==== Dataset records
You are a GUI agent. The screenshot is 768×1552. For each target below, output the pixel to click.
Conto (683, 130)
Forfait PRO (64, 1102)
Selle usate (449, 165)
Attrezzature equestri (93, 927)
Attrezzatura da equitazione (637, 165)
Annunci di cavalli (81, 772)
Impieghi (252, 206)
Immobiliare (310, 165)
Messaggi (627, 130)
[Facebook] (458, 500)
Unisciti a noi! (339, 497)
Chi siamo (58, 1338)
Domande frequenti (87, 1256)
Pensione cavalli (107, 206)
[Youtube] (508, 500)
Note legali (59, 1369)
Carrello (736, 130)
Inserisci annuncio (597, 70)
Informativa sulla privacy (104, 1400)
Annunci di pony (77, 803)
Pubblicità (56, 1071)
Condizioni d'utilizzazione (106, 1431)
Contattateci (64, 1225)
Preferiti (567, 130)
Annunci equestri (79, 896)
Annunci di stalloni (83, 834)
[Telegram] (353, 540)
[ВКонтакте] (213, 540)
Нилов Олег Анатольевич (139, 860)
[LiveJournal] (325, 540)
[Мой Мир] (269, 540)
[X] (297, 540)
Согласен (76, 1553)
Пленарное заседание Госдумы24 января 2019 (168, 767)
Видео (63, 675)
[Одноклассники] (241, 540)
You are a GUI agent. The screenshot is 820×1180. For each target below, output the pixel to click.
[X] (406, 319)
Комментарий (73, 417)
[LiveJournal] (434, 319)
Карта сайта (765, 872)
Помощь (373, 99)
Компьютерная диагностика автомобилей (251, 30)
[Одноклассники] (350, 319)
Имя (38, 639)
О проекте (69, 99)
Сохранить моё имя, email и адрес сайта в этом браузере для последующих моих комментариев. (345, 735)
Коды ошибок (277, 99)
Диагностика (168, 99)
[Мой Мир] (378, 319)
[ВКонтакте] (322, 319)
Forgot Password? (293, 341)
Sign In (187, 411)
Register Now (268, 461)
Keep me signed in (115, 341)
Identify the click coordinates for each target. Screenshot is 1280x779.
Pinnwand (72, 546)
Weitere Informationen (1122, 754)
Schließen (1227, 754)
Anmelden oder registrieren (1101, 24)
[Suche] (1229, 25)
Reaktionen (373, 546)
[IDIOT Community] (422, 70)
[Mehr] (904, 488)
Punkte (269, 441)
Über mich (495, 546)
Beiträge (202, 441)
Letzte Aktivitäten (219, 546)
========
Problem> Output nothing but the lines from the one with "Помощь (373, 99)" through the last line above, each exactly as it stands.

Expected answer>
Помощь (373, 99)
Компьютерная диагностика автомобилей (251, 30)
[Одноклассники] (350, 319)
Имя (38, 639)
О проекте (69, 99)
Сохранить моё имя, email и адрес сайта в этом браузере для последующих моих комментариев. (345, 735)
Коды ошибок (277, 99)
Диагностика (168, 99)
[Мой Мир] (378, 319)
[ВКонтакте] (322, 319)
Forgot Password? (293, 341)
Sign In (187, 411)
Register Now (268, 461)
Keep me signed in (115, 341)
Identify the click coordinates for each target. Screenshot is 1280x779.
Pinnwand (72, 546)
Weitere Informationen (1122, 754)
Schließen (1227, 754)
Anmelden oder registrieren (1101, 24)
[Suche] (1229, 25)
Reaktionen (373, 546)
[IDIOT Community] (422, 70)
[Mehr] (904, 488)
Punkte (269, 441)
Über mich (495, 546)
Beiträge (202, 441)
Letzte Aktivitäten (219, 546)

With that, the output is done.